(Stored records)
+-------+

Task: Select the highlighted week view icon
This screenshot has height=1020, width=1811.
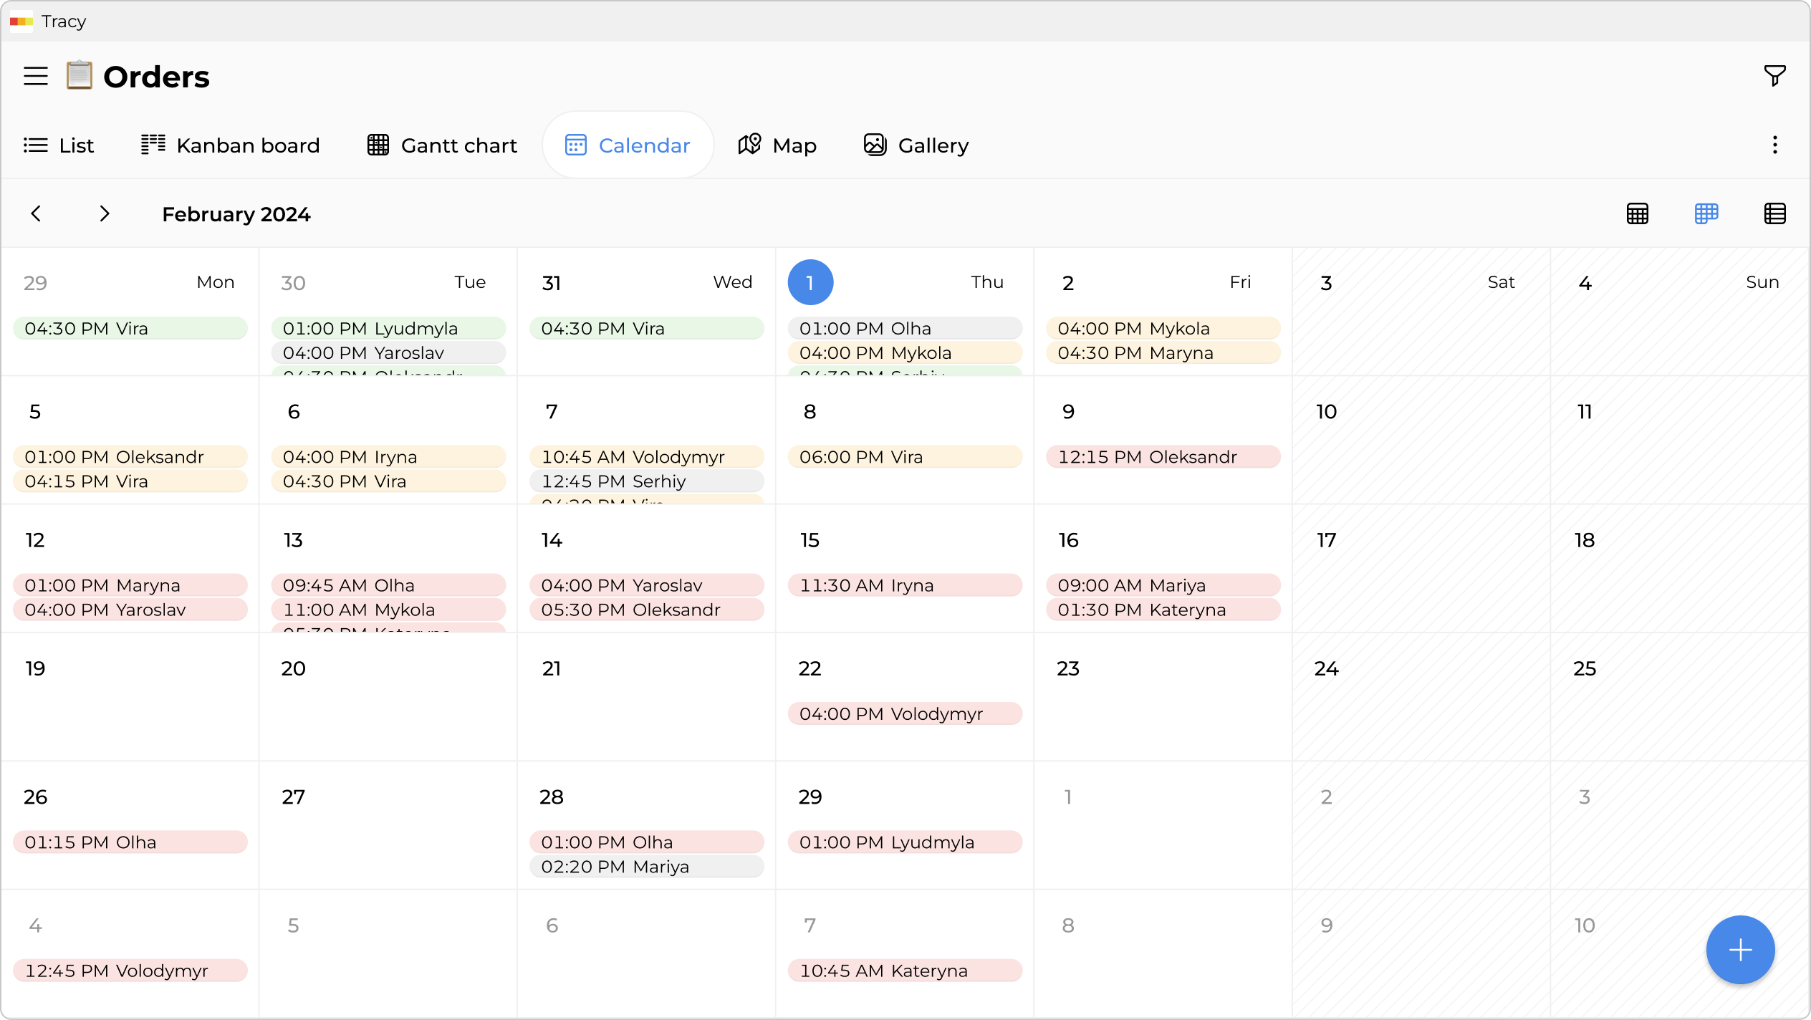Action: pyautogui.click(x=1706, y=213)
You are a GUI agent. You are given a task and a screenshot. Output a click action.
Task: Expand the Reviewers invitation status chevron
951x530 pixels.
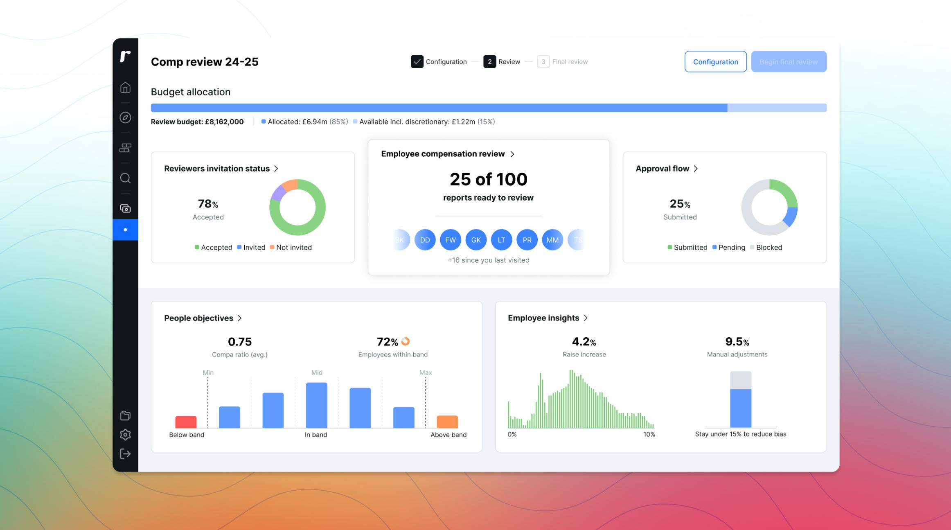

+-------+

[Task item]
Repeat the records exactly but leave out the images.

[Result for this exercise]
Task: Select the highlighted week view icon
This screenshot has height=1020, width=1811.
Action: pyautogui.click(x=1706, y=213)
You are a GUI agent. You are given a task and a screenshot. Output a click action.
Task: Expand the Reviewers invitation status chevron
951x530 pixels.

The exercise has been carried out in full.